Witchy looking cheap shoes. 

I was in Target today and found a pair of clearance shoes for $6.24! They are black imitation leather (were originally $24.97--so not worth that) They are just simple flat black with pointed toes and a small heel. Since I don't have a pair of witch shoes, I jumped on them. What a deal.


----------



## printersdevil (Sep 7, 2009)

Abracadbra witches hats finger food. My friend Luludou at Magical Holiday Home posted this link this morning. 


http://recipes.howstuffworks.com/abracadabra-hats-recipe.htm


----------



## printersdevil (Sep 7, 2009)

Bubbling Cauldron food

Another link from Luludou.

There are other cool recipes here, but the hats and cauldron are a must for my WITCHY party this year.


http://recipes.howstuffworks.com/bubbling-cauldron-recipe.htm


----------



## Britishwitch (Jan 5, 2008)

Rikki said:


> I finally took pictures of the earrings and necklace I made for my costume! Plus, the costume came in. I think I'm going to have to shorten the necklace because the dress is not as low cut as it looked online. What do you guys think?


Fab Rikki Love em! Well done you! I especially love the earings! 

BW


----------



## Rikki (Aug 14, 2006)

Thanks Si-cotik, printersdevil, and BW! The earrings are my favorite too.


----------



## AmFatallyYours (Apr 8, 2009)

Beautiful! They'll look great with the witch costume you got.


----------



## mysterymaiden (Aug 11, 2008)

Rikki, If you're down to the wire, there's always the Salem Witches murder mystery, which is a riot while still factually correct - until the very end of course! LOL! DM, email or FB me.

Can't wait to see the pics and hear all the deets!


----------



## printersdevil (Sep 7, 2009)

I have been on a witch hunt for items to expand my witchy decor for my first Be WITCHY! party. I am so excited. 

I am concentrating on the planning, decor and food and not really worried about a costume. Although I have picked up several things that I could wear or use to make a witch prop. I found a wonderful black formal at Goodwill for less than $10. It is made out of crepe type (I think) material. It is short sleeves, but I can always add some sheer black material or gloves. I was excited to find this because I am an Plus Size and it is hard to find something to fit my more than ample boobs. 

I also found a new with tags skirt at Salvation Army that is red and black that I think would make a great witch costume. I found an old shirt in my closet in a black and silver glittery material that looks great with it. 

I also found another black dress with lots of potential. So, I will think about costume later.

I have also picked up several small size black dresses to use for props, witch masks to be used with them, various other items.

I've picked up some signs to use throughout the house and yard and am currently working on menu.

I can't wait for my first Be WITCHY! event.

I am working on Save the Date invites and think I will the magnet idea for those.

◆ **Short task 1**:
Answer these questions about the witch party thread, each on its own line:
(a) What clearance price did the shoes from Target cost?
(b) At which store did printersdevil find the black formal dress?
(c) Which piece does Rikki call her favorite?
◆ **Short task 2**:
Please reproduce the witch party thread between "Rikki, If you're" and "all the deets!", inclusive.
The data that comes after the witch party thread isn't needed for any of this.

◆ **Data section**:

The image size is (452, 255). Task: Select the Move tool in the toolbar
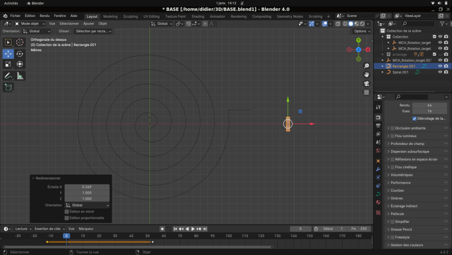[8, 53]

◆ **Full solution 1**:
(a) $6.24
(b) Goodwill
(c) The earrings

◆ **Full solution 2**:
Rikki, If you're down to the wire, there's always the Salem Witches murder mystery, which is a riot while still factually correct - until the very end of course! LOL! DM, email or FB me.

Can't wait to see the pics and hear all the deets!